RECORDS SHOWN
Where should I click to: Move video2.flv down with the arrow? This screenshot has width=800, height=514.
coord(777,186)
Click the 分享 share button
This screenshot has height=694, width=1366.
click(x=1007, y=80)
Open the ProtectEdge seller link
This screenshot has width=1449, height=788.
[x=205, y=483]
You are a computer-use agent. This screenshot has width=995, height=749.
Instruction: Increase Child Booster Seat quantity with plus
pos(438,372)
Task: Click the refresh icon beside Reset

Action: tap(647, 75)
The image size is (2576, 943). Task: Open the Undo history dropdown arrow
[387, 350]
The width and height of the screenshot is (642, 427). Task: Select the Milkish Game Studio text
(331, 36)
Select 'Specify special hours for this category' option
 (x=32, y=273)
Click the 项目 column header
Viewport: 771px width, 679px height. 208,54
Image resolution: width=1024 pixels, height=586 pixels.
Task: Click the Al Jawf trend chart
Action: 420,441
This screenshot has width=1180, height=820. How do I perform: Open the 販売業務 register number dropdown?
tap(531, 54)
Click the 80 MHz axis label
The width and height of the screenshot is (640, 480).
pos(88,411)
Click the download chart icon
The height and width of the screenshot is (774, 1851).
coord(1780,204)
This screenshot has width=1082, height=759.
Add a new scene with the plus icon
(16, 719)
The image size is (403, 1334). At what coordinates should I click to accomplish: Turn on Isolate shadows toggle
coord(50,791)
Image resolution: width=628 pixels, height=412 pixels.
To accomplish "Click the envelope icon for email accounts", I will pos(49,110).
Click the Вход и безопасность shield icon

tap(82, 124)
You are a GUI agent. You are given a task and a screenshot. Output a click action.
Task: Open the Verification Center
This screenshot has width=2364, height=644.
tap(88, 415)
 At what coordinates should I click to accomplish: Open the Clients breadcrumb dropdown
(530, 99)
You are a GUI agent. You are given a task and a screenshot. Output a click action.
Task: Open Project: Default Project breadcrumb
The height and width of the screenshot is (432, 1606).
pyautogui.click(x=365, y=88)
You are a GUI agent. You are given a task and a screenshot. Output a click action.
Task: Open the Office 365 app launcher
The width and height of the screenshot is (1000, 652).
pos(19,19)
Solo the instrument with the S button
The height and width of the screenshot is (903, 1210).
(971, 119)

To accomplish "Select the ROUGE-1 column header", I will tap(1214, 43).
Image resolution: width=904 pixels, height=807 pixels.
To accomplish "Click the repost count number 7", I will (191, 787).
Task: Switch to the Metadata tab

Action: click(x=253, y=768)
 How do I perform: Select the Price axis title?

PROMPT
Recreate the listing exactly, so that each entry reads as before.

OUTPUT OF THE TASK
Where should I click to: Move video2.flv down with the arrow? This screenshot has width=800, height=514.
coord(777,186)
Click the 分享 share button
This screenshot has height=694, width=1366.
click(x=1007, y=80)
Open the ProtectEdge seller link
This screenshot has width=1449, height=788.
[x=205, y=483]
You are a computer-use agent. This screenshot has width=995, height=749.
Instruction: Increase Child Booster Seat quantity with plus
pos(438,372)
Task: Click the refresh icon beside Reset

Action: tap(647, 75)
The image size is (2576, 943). Task: Open the Undo history dropdown arrow
[387, 350]
The width and height of the screenshot is (642, 427). Task: Select the Milkish Game Studio text
(331, 36)
Select 'Specify special hours for this category' option
 (x=32, y=273)
Click the 项目 column header
Viewport: 771px width, 679px height. 208,54
Image resolution: width=1024 pixels, height=586 pixels.
Task: Click the Al Jawf trend chart
Action: 420,441
This screenshot has width=1180, height=820. How do I perform: Open the 販売業務 register number dropdown?
tap(531, 54)
Click the 80 MHz axis label
The width and height of the screenshot is (640, 480).
pos(88,411)
Click the download chart icon
The height and width of the screenshot is (774, 1851).
coord(1780,204)
This screenshot has width=1082, height=759.
Add a new scene with the plus icon
(16, 719)
The image size is (403, 1334). At what coordinates should I click to accomplish: Turn on Isolate shadows toggle
coord(50,791)
Image resolution: width=628 pixels, height=412 pixels.
To accomplish "Click the envelope icon for email accounts", I will pos(49,110).
Click the Вход и безопасность shield icon

tap(82, 124)
You are a GUI agent. You are given a task and a screenshot. Output a click action.
Task: Open the Verification Center
This screenshot has width=2364, height=644.
tap(88, 415)
 At what coordinates should I click to accomplish: Open the Clients breadcrumb dropdown
(530, 99)
You are a GUI agent. You are given a task and a screenshot. Output a click action.
Task: Open Project: Default Project breadcrumb
The height and width of the screenshot is (432, 1606).
pyautogui.click(x=365, y=88)
You are a GUI agent. You are given a task and a screenshot. Output a click action.
Task: Open the Office 365 app launcher
The width and height of the screenshot is (1000, 652).
pos(19,19)
Solo the instrument with the S button
The height and width of the screenshot is (903, 1210).
(971, 119)

To accomplish "Select the ROUGE-1 column header", I will tap(1214, 43).
Image resolution: width=904 pixels, height=807 pixels.
To accomplish "Click the repost count number 7", I will (191, 787).
Task: Switch to the Metadata tab

Action: click(x=253, y=768)
 How do I perform: Select the Price axis title?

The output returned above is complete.